Both feminine identity, craft and art come together in Bourjois fabric children, not least because weaving and femininity also have an extensive historical president. Within Greek myths, we have the antecedents of Athena, and her counterpart to Arachne (who the former turned into a spider). In the Odyssey, we see Odysseus’ wife, Penelope, telling her unwelcome suitors she would choose a husband when she finished her tapestry, only to unpick it each night. The story of Penelope appeals in particular, simply because of the oscillation between creation and destruction, just as Louise Bourgeois desires to “destroy, rebuild, destroy again”. Together, women and weaving carry a huge cultural weight.

These historical touchstones can form a reach tapestry of their own - one of women, weaving and the making (and unmaking) of feminine identity. Its position as a ‘craft’ rather than a ‘fine art’ also neatly summarises the segregation of female artists from male ones. Historically, textiles have been categorised as both ‘women’s work’ and inferior to other art mediums. Even in the Bauhaus movement, a school of thought that sought to close this artificial divide between craft and art, this gender divide was enforced. While the Bauhaus manifesto welcome “any person of good repute, without regard of to age or sex” - Walter Gropius, the founder, maintained that men think in three dimensions, while women think in two. Consequently, women were funnelled into weaving within the Bauhaus school, rather more ‘masculine mediums’ like sculpture, painting and architecture. 
This divide would have been evident to Louise Bourgeois, as in her native French, it is demonstrated in the phrases ‘l’art decoratif’ (decorative art) and ‘le beau art’ (fine art). But in persevering with this medium Bourjois managed to traverse both worlds and create something transgressive. This transgression - bringing traditional feminine materials into the world of the surreal and the alienating, can have a profound effect on the viewer.

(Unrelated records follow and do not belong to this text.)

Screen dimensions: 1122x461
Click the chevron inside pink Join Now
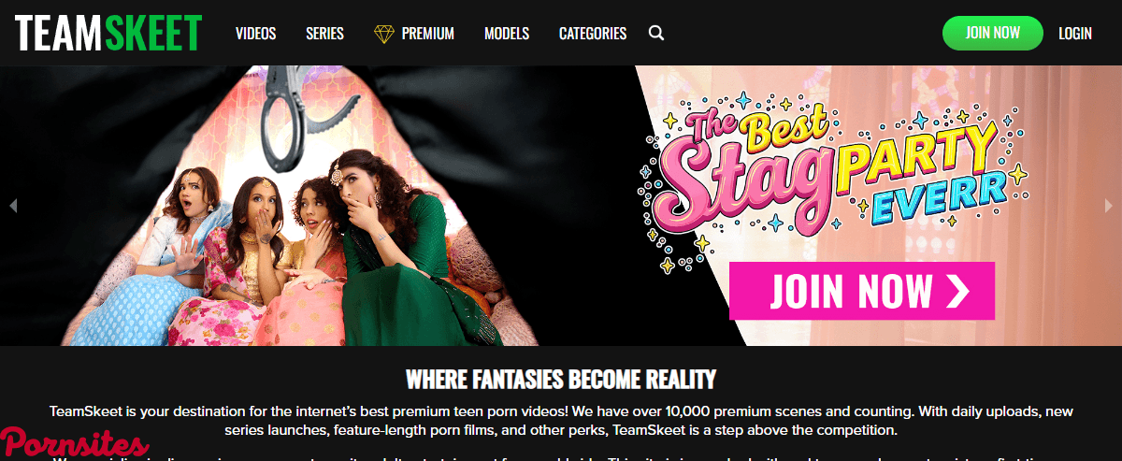tap(957, 291)
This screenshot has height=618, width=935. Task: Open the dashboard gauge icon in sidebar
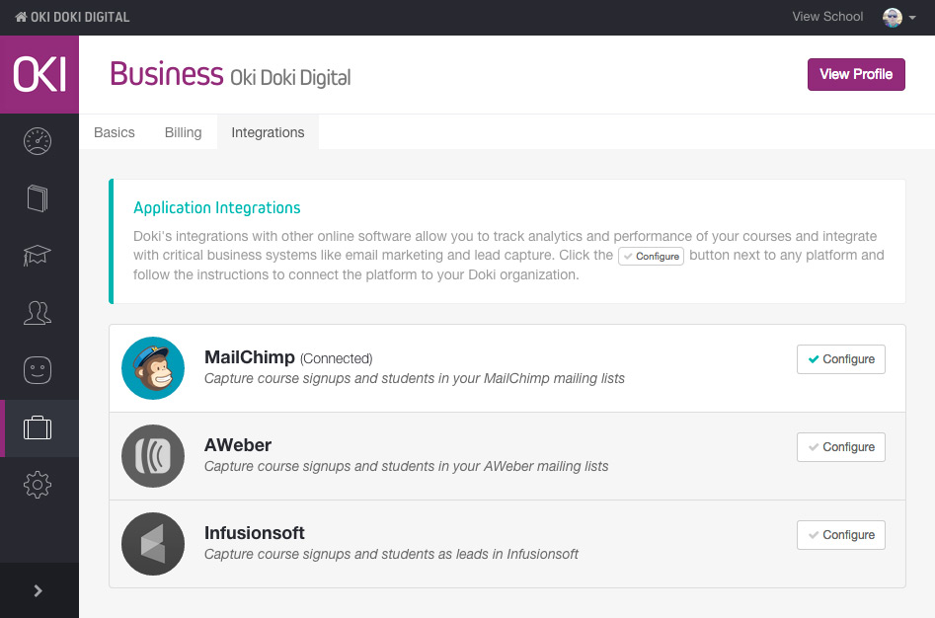point(38,142)
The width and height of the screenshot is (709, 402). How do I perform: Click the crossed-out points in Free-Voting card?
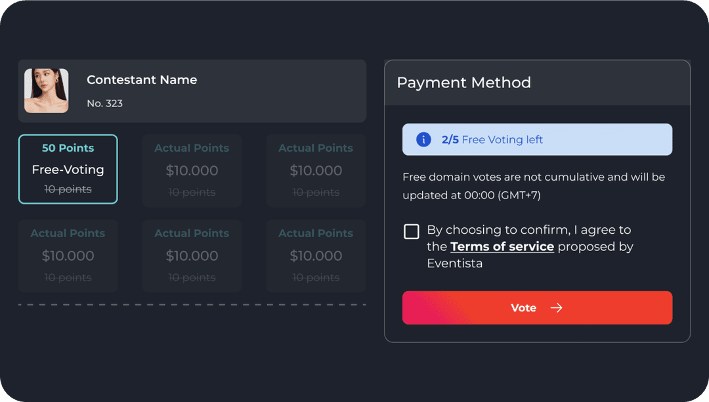68,189
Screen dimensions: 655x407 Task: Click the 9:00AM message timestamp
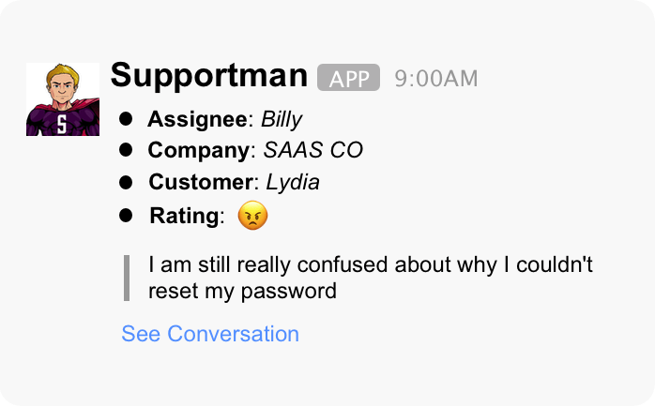click(x=436, y=78)
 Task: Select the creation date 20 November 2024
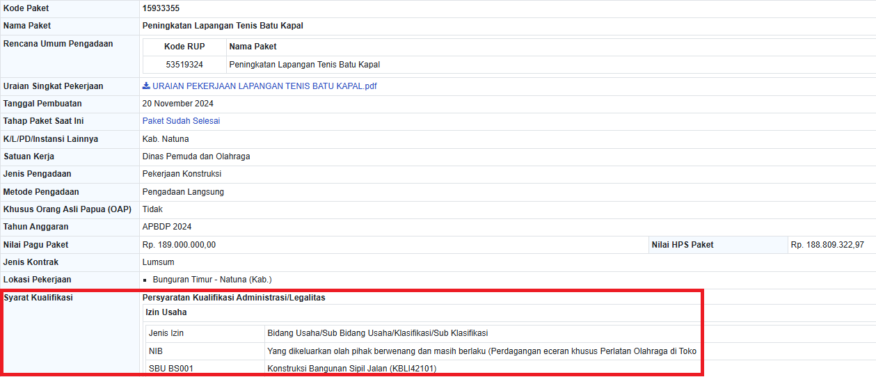[x=177, y=104]
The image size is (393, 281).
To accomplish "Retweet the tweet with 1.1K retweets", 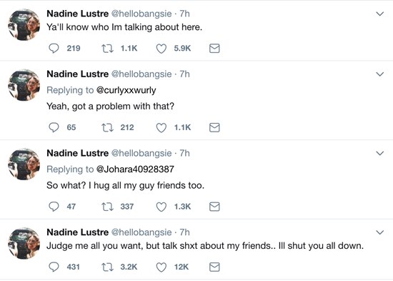I will [107, 48].
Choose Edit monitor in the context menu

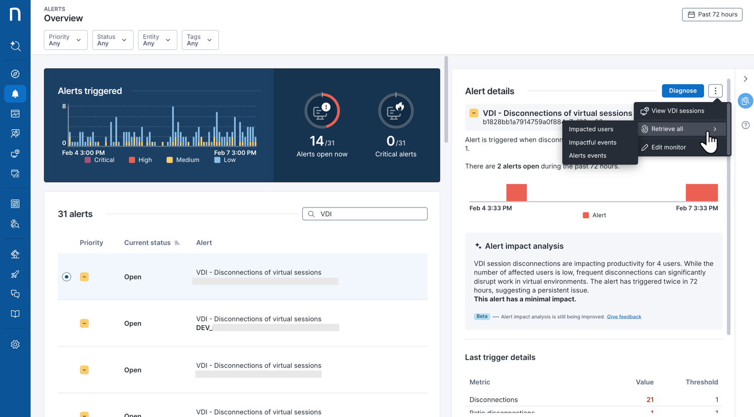click(668, 148)
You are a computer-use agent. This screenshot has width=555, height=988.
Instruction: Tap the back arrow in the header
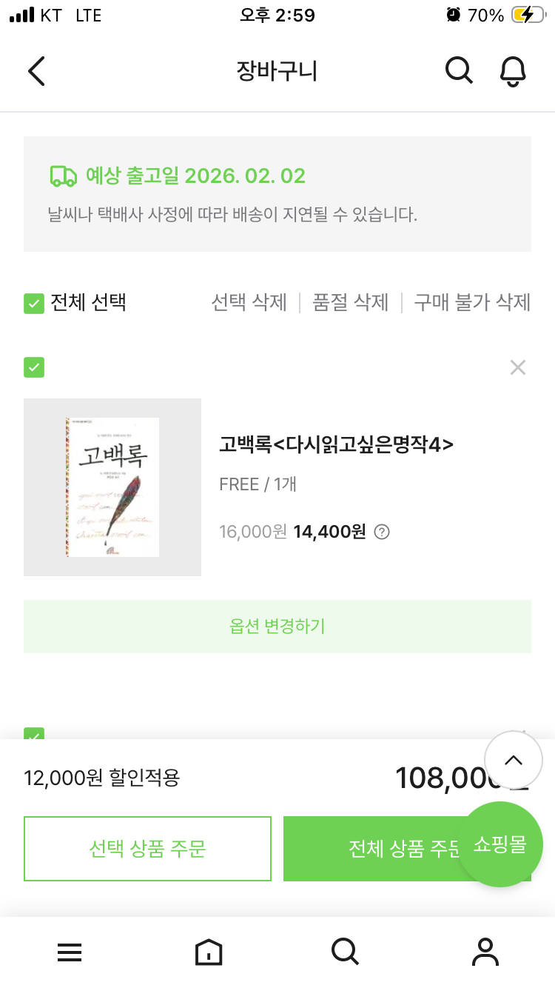(36, 71)
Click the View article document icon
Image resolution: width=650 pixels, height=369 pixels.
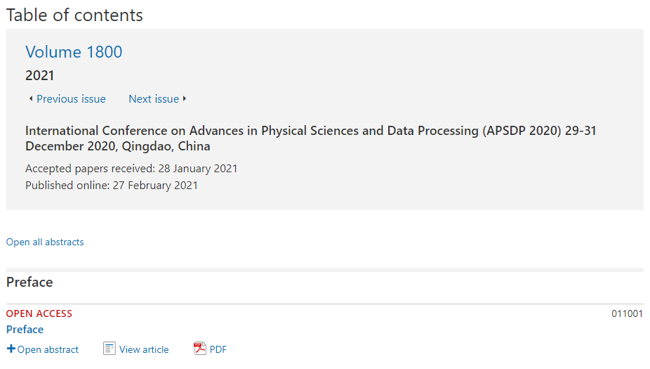coord(110,349)
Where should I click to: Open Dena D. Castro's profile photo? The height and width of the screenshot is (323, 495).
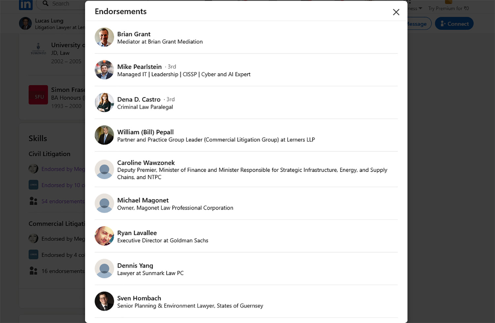[x=104, y=102]
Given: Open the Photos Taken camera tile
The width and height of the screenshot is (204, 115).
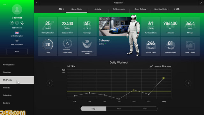Looking at the screenshot, I should click(151, 46).
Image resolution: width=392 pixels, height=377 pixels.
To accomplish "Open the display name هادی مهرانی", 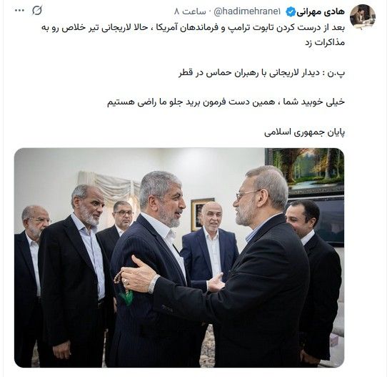I will pyautogui.click(x=321, y=11).
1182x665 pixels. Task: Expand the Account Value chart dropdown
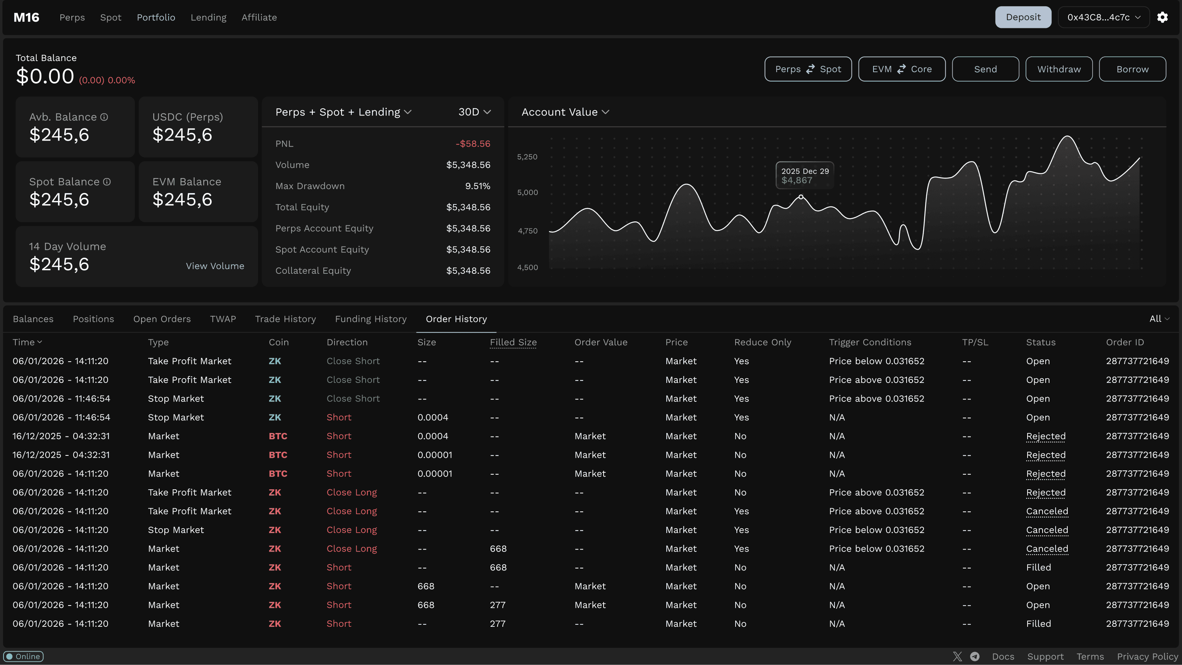pyautogui.click(x=565, y=112)
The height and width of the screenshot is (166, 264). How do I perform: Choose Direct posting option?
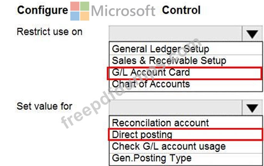[x=142, y=134]
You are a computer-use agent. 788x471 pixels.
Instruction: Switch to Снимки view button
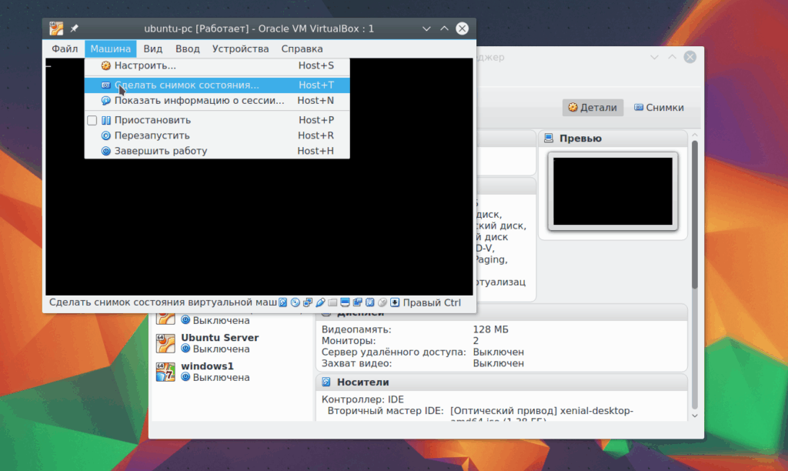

Take, for instance, the cage pieces. In the centre of the first room is a large cage. Perhaps double a woman’s height, inside the cage hangs various evening dresses and two white orbs. The phallic element is clear, but what is most striking is the sense of empty space. Caged material hangs listlessly; redolent of some ghostly energy. Abandoned by their true owner, these fabric infants offer troubling spectatorship. To peer upon these deeply biographical works feels like a transgression. But that is entirely the point - women, fabric, and art and how these elements have weaved in out of public consciousness is brought into focus, and we are forced to confront all three.